*Activity*
All of the records should be given back exactly and in full.

Top of Given data

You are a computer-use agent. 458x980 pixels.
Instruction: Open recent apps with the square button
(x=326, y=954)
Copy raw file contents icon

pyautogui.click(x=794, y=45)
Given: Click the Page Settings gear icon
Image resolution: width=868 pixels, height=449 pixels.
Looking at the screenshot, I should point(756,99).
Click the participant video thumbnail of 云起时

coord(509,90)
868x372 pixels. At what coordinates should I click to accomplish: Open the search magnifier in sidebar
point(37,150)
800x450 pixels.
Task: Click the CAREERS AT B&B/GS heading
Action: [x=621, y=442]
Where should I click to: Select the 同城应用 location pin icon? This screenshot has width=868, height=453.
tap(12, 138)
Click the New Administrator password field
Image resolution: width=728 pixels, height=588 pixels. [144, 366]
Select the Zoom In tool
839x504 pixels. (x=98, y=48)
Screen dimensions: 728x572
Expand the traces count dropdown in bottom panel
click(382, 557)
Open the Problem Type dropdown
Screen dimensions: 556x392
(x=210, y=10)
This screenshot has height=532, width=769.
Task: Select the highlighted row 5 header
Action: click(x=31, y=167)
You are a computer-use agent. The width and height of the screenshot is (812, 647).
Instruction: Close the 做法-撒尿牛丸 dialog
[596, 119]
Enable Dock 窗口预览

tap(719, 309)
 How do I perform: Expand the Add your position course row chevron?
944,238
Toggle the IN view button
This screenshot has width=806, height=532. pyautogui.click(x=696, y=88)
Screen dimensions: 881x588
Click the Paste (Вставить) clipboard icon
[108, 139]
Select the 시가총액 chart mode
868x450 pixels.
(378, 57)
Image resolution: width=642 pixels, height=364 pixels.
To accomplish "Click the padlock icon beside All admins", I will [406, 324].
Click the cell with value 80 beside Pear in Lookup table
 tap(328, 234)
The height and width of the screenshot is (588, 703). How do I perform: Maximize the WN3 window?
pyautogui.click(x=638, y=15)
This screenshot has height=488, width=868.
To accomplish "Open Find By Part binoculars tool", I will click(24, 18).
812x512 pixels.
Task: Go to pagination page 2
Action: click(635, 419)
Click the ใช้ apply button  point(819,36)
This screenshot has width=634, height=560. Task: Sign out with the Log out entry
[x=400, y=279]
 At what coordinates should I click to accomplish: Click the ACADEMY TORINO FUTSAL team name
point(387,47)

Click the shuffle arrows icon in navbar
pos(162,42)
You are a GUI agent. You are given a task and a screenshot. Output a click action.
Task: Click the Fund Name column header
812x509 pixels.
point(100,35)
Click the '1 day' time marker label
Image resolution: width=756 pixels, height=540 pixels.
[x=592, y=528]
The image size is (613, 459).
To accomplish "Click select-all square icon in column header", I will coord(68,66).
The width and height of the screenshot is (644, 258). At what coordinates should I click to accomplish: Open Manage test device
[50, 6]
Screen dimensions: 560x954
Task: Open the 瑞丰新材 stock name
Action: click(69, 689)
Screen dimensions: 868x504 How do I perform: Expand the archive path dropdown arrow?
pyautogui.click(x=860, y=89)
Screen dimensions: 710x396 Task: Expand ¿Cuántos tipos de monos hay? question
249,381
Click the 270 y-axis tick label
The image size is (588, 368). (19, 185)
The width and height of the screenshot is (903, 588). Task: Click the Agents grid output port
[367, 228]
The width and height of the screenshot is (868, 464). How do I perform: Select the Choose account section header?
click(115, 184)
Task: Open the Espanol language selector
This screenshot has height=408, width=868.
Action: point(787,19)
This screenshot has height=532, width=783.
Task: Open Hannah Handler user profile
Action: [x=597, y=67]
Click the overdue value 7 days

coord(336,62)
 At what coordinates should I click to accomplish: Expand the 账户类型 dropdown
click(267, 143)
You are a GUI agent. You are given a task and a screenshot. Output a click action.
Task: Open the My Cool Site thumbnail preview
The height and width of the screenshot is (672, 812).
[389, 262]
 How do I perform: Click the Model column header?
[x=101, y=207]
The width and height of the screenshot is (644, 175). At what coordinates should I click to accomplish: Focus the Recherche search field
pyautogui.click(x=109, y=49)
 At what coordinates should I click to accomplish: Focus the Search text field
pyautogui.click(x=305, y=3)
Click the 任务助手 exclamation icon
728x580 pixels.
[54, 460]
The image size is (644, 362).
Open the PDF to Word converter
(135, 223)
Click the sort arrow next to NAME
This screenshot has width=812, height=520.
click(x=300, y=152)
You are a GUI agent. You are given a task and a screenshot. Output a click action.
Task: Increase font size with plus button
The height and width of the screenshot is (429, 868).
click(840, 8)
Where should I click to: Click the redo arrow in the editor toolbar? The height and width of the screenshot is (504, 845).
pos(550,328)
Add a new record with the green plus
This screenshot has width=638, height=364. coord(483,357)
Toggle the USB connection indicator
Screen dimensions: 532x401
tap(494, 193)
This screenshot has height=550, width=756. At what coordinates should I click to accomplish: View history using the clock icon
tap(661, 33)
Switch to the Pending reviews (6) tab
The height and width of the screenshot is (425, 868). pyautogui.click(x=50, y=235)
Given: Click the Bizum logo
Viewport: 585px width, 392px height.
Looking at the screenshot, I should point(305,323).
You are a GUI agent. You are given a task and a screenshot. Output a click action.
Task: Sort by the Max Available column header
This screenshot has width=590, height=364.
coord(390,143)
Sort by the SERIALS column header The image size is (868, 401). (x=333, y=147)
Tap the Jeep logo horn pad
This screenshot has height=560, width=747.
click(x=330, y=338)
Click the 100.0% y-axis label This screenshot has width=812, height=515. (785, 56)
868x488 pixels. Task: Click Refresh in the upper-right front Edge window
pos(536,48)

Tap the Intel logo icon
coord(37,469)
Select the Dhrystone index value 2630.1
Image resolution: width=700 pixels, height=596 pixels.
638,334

Bottom of Given data

*Problem solution*
You are a computer-use agent. 458x980 pixels.
Instruction: Open recent apps with the square button
(x=326, y=954)
Copy raw file contents icon

pyautogui.click(x=794, y=45)
Given: Click the Page Settings gear icon
Image resolution: width=868 pixels, height=449 pixels.
Looking at the screenshot, I should point(756,99).
Click the participant video thumbnail of 云起时

coord(509,90)
868x372 pixels. At what coordinates should I click to accomplish: Open the search magnifier in sidebar
point(37,150)
800x450 pixels.
Task: Click the CAREERS AT B&B/GS heading
Action: [x=621, y=442]
Where should I click to: Select the 同城应用 location pin icon? This screenshot has width=868, height=453.
tap(12, 138)
Click the New Administrator password field
Image resolution: width=728 pixels, height=588 pixels. [144, 366]
Select the Zoom In tool
839x504 pixels. (x=98, y=48)
Screen dimensions: 728x572
Expand the traces count dropdown in bottom panel
click(382, 557)
Open the Problem Type dropdown
Screen dimensions: 556x392
(x=210, y=10)
This screenshot has height=532, width=769.
Task: Select the highlighted row 5 header
Action: click(x=31, y=167)
You are a computer-use agent. The width and height of the screenshot is (812, 647).
Instruction: Close the 做法-撒尿牛丸 dialog
[596, 119]
Enable Dock 窗口预览

tap(719, 309)
 How do I perform: Expand the Add your position course row chevron?
944,238
Toggle the IN view button
This screenshot has width=806, height=532. pyautogui.click(x=696, y=88)
Screen dimensions: 881x588
Click the Paste (Вставить) clipboard icon
[108, 139]
Select the 시가총액 chart mode
868x450 pixels.
(378, 57)
Image resolution: width=642 pixels, height=364 pixels.
To accomplish "Click the padlock icon beside All admins", I will [406, 324].
Click the cell with value 80 beside Pear in Lookup table
 tap(328, 234)
The height and width of the screenshot is (588, 703). How do I perform: Maximize the WN3 window?
pyautogui.click(x=638, y=15)
This screenshot has height=488, width=868.
To accomplish "Open Find By Part binoculars tool", I will click(24, 18).
812x512 pixels.
Task: Go to pagination page 2
Action: click(635, 419)
Click the ใช้ apply button  point(819,36)
This screenshot has width=634, height=560. Task: Sign out with the Log out entry
[x=400, y=279]
 At what coordinates should I click to accomplish: Click the ACADEMY TORINO FUTSAL team name
point(387,47)

Click the shuffle arrows icon in navbar
pos(162,42)
You are a GUI agent. You are given a task and a screenshot. Output a click action.
Task: Click the Fund Name column header
812x509 pixels.
point(100,35)
Click the '1 day' time marker label
Image resolution: width=756 pixels, height=540 pixels.
[x=592, y=528]
The image size is (613, 459).
To accomplish "Click select-all square icon in column header", I will coord(68,66).
The width and height of the screenshot is (644, 258). At what coordinates should I click to accomplish: Open Manage test device
[50, 6]
Screen dimensions: 560x954
Task: Open the 瑞丰新材 stock name
Action: click(69, 689)
Screen dimensions: 868x504 How do I perform: Expand the archive path dropdown arrow?
pyautogui.click(x=860, y=89)
Screen dimensions: 710x396 Task: Expand ¿Cuántos tipos de monos hay? question
249,381
Click the 270 y-axis tick label
The image size is (588, 368). (19, 185)
The width and height of the screenshot is (903, 588). Task: Click the Agents grid output port
[367, 228]
The width and height of the screenshot is (868, 464). How do I perform: Select the Choose account section header?
click(115, 184)
Task: Open the Espanol language selector
This screenshot has height=408, width=868.
Action: point(787,19)
This screenshot has height=532, width=783.
Task: Open Hannah Handler user profile
Action: [x=597, y=67]
Click the overdue value 7 days

coord(336,62)
 At what coordinates should I click to accomplish: Expand the 账户类型 dropdown
click(267, 143)
You are a GUI agent. You are given a task and a screenshot. Output a click action.
Task: Open the My Cool Site thumbnail preview
The height and width of the screenshot is (672, 812).
[389, 262]
 How do I perform: Click the Model column header?
[x=101, y=207]
The width and height of the screenshot is (644, 175). At what coordinates should I click to accomplish: Focus the Recherche search field
pyautogui.click(x=109, y=49)
 At what coordinates should I click to accomplish: Focus the Search text field
pyautogui.click(x=305, y=3)
Click the 任务助手 exclamation icon
728x580 pixels.
[54, 460]
The image size is (644, 362).
Open the PDF to Word converter
(135, 223)
Click the sort arrow next to NAME
This screenshot has width=812, height=520.
click(x=300, y=152)
You are a GUI agent. You are given a task and a screenshot. Output a click action.
Task: Increase font size with plus button
The height and width of the screenshot is (429, 868).
click(840, 8)
Where should I click to: Click the redo arrow in the editor toolbar? The height and width of the screenshot is (504, 845).
pos(550,328)
Add a new record with the green plus
This screenshot has width=638, height=364. coord(483,357)
Toggle the USB connection indicator
Screen dimensions: 532x401
tap(494, 193)
This screenshot has height=550, width=756. At what coordinates should I click to accomplish: View history using the clock icon
tap(661, 33)
Switch to the Pending reviews (6) tab
The height and width of the screenshot is (425, 868). pyautogui.click(x=50, y=235)
Given: Click the Bizum logo
Viewport: 585px width, 392px height.
Looking at the screenshot, I should point(305,323).
You are a GUI agent. You are given a task and a screenshot. Output a click action.
Task: Sort by the Max Available column header
This screenshot has width=590, height=364.
coord(390,143)
Sort by the SERIALS column header The image size is (868, 401). (x=333, y=147)
Tap the Jeep logo horn pad
This screenshot has height=560, width=747.
click(x=330, y=338)
Click the 100.0% y-axis label This screenshot has width=812, height=515. (785, 56)
868x488 pixels. Task: Click Refresh in the upper-right front Edge window
pos(536,48)

Tap the Intel logo icon
coord(37,469)
Select the Dhrystone index value 2630.1
Image resolution: width=700 pixels, height=596 pixels.
638,334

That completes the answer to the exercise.